Prejudgment Interest

 

Defendant contends that Plaintiffs are not entitled to prejudgment interest because Plaintiffs’ damages are uncertain. Citing Cassinos v. Union Oil Co. (1993) 14 Cal.App.4th 1770, 1790, Plaintiffs argue that a portion of their damages are certain (the $100,000.00 in stolen personal property on August 16, 2024) so they can recover prejudgment interest on those. Defendant replies that Plaintiffs admit they only have an estimation of the value of the property stolen.

 

Restitution

 

Defendant contends that Plaintiffs are not entitled to restitution because the underlying supporting claims for breach of fiduciary duty and UCL failed. Plaintiffs argue they seek to recover the amounts paid to Defendant for services that were not delivered which is classic restitutionary relief available under the UCL and for the breach of fiduciary duty claims. Defendant raises no new argument in reply.

 

Injunctive Relief

 

Defendants contends that Plaintiffs are not entitled to injunctive relief because Plaintiffs’ underlying UCL claim supporting it failed. Alternatively, Defendant argues that Plaintiffs plead they are seeking damages which contradicts injunctive relief’s requirement for no adequate remedy at law and that Plaintiffs alleged past misconduct only. Plaintiffs argue this remedy is appropriate under their UCL claim and they alleged this conduct is likely to recur. Additionally, Plaintiffs argue they may plead alternative remedies since it is a future factual question whether they lack an adequate remedy at law. Defendant raises no new argument in reply.

 

In light of the ruling on the demurrer, the court DENIES Defendant’s motion to strike as moot.

 

Leave to Amend

 

Leave to amend should be liberally granted if there is a reasonable possibility an amendment could cure the defect. (County of Santa Clara v. Superior Court (2022) 77 Cal.App.5th 1018, 1035.) The burden is on Plaintiff to establish that the defect is reasonably capable of cure with leave to amend. (Hendy v. Losse (1991) 54 Cal.3d 723, 742.) Plaintiffs requested leave to amend. The court does not see how Plaintiffs can reasonably amend their breach of fiduciary duty claim. However, the remaining claims are reasonably capable of cure.

 

Accordingly, the court DENIES leave to amend as to the Second Cause of Action but GRANTS leave to amend as to the Third, Fourth, and Fifth Causes of Action.

 

CONCLUSION:

 

            For the foregoing reasons, the Court decides the pending motion as follows:

 

1.      Demurrer to the Second Cause of Action is SUSTAINED without leave to amend;

2.      Demurrer to the Third, Fourth, and Fifth Causes of Action is SUSTAINED with leave to amend;

3.      Motion to Strike is DENIED as moot;

4.      Plaintiffs to file their amended pleading within 21 days’ notice of this ruling.

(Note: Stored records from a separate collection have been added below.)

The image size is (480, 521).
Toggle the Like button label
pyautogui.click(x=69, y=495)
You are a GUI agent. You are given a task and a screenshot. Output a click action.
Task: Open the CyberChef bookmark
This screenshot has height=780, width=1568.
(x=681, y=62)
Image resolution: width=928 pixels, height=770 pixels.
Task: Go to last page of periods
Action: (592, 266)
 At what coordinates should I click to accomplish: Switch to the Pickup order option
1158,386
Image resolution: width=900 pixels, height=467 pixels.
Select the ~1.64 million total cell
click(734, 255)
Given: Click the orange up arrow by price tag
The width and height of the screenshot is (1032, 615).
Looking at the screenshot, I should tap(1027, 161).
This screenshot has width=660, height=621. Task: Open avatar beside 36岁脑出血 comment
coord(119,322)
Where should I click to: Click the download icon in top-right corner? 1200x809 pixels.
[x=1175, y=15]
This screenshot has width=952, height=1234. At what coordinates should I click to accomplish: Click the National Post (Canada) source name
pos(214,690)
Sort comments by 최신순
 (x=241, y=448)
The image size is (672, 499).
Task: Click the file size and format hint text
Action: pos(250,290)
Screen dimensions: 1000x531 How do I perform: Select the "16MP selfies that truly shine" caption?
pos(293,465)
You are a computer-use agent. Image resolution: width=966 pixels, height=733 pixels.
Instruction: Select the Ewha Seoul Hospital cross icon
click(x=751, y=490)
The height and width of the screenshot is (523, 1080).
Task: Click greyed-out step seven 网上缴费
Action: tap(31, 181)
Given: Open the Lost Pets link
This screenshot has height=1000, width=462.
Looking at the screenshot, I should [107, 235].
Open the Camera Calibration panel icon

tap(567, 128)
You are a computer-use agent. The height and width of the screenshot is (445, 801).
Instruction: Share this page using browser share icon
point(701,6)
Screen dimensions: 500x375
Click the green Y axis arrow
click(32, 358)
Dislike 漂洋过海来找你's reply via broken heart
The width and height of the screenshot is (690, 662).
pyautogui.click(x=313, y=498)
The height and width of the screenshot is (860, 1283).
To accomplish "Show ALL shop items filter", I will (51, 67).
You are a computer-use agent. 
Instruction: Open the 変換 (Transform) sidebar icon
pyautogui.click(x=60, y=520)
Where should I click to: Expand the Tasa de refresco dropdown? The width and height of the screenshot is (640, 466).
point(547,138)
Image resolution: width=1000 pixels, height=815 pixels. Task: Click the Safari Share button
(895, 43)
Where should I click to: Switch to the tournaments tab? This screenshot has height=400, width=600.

Moving party is to give notice.

 

IT IS SO ORDERED.

 

Dated:             June 10, 2025                          __________________________________                                                                                                                Upinder S. Kalra

                                                                                    Judge of the Superior Court

 



[1] Plaintiffs’ authorities do not help them as they concern different relationships than security services provider and customer. (Herbert v. Lankershim (1937) 9 Cal.2d 409 [debt]; Jones v. Grewe (1987) 189 Cal.App.3d 950 [liability insurance]; Barbara A. v. John G. (1983) 145 Cal.App.3d 369 [attorney-client]; Vai v. Bank of America (1961) 56 Cal.2d 329 [spouses].)

[2] The section concerns contents of the contract.

[3] As an aside, this contract must be in writing. (Bus. & Prof. Code § 7599.54(a).)

[4] The court disregards this argument because it appears newly asserted.

[5] The court disregards this argument, too, because it is not responding to arguments raised on opposition and was not raised in the motion to strike.